Now, I'm not really a church going man. Can't find the time.
Or at least thats what I tell myself.
So it was a different environment for me right off the bat.
A large church.
Thats where we sat.
Side by side in a pew.
"God, I'm afraid." I said it like a prayer.
He was quiet.
Then his voice came alive and it was broken and ripping.
"Yeah. Me too."
The next thing I wanted to say was how things could have ever come to the state we were in.
"She wants to commit suicide..."
"Is that a question?" I asked.
"No. I just wanted to say it out loud."
Yes.
Its so weird.
Say suicide out loud about someone you know.
And mean it.
"Holy shit."
Yeah.
This was serious shit.
The night before she had shown me the scars and the cuts on her wrists. She said she was afraid. She said that she couldn't even feel it. She said she wanted to feel again. "Help me feel again," she said and she came close and she went in to kiss me and I moved away and she wasn't derailed and remained close and I didn't know what to do so I took a drag of my smoke and blew into the cold night. "I really like you," she said. I didn't care. I wanted to get the fuck out of there and fast. She grabed my arm and pulled herself in and wrapped herself against me. "Your my best friend's sister." I said, and hoped the period would stand out. It didn't. "Come up stairs with me," she said. I took another drag and planned my escape. But how could I leave, how could I leave her in the state she was in?
The wind blew cold and I sucked it in and made it breeze through my heart and it gave me power.
I began to walk away.
She followed.
I made a promise to help her.
Hopefully she would live to see another day.
Then I could help.
But not now, not like this.
"Do you understand?"
I spoke to her in the cold night, and now I was telling it to him.
I broke me up to have see her like that, in the state she was in.
I sat in the pew and all I could do was be angry. At alot of things. At alot of people. At myself.
"Jesus." He cursed, or prayed. I didn't know.
Yeah, Jesus. He died on the cross so we could all be forgiven and live our lives happily.
So how the hell did this happen?
"What are we going to do?" He asked.
And I didn't have an answer.
How the hell should I know?
Hell, it wasn't even my problem. I could walk away from this shit and never look back.

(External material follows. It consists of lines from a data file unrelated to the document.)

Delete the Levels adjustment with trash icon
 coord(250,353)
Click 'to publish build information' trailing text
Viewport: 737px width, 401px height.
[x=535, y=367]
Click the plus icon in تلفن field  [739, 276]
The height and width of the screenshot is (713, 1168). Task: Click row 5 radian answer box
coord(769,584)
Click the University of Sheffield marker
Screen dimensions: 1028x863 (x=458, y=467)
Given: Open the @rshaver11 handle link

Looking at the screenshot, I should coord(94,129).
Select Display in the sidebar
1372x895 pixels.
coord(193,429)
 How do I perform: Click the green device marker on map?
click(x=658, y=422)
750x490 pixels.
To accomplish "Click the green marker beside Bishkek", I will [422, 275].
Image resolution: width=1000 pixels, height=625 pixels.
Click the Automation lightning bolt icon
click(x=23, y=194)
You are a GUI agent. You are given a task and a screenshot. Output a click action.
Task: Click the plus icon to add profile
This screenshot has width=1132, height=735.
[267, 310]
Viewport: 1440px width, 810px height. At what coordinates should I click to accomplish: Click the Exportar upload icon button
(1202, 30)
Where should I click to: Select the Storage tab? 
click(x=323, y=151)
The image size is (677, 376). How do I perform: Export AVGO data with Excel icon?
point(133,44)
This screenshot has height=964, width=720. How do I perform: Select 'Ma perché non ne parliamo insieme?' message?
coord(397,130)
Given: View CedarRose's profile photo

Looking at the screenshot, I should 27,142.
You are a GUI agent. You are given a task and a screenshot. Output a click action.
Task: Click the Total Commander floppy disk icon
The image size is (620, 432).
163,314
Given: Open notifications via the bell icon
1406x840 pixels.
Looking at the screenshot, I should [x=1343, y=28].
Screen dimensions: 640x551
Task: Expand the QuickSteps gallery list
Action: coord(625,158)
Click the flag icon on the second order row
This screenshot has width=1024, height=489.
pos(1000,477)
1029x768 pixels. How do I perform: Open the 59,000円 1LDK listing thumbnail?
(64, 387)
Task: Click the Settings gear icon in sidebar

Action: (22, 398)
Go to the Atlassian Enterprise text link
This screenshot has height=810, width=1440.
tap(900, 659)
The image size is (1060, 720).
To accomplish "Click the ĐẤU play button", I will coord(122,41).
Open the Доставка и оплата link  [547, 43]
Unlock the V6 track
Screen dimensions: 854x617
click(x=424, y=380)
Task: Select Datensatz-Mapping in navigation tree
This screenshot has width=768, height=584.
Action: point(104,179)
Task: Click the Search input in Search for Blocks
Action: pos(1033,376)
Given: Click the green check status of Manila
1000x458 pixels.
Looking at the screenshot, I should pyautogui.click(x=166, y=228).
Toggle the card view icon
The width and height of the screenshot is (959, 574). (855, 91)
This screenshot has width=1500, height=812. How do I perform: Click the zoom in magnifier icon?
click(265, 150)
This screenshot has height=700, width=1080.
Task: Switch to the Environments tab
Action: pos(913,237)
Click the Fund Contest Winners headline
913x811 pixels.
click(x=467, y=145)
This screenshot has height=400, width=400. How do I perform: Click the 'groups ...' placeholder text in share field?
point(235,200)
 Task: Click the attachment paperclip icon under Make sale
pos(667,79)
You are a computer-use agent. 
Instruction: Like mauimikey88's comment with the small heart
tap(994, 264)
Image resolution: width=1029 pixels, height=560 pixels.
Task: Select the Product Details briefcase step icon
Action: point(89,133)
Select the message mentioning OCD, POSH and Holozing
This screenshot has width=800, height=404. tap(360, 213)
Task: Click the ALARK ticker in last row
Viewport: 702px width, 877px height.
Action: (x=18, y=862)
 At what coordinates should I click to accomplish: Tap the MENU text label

Thats what I wanted to do.
But not what I needed to do.
"I don't know, man." And the two of us sat there.
A year has passed and we still don't know.
If it makes any difference, "I'm sorry".
"To both of you."
I just can't figure this one out.
Not smart enough.
And its easier to just walk away.
But I walked away knowing you two would find something.
Somewhere.
There are times in your life where church is the only place you want to be.
I'm sorry they exisit.
....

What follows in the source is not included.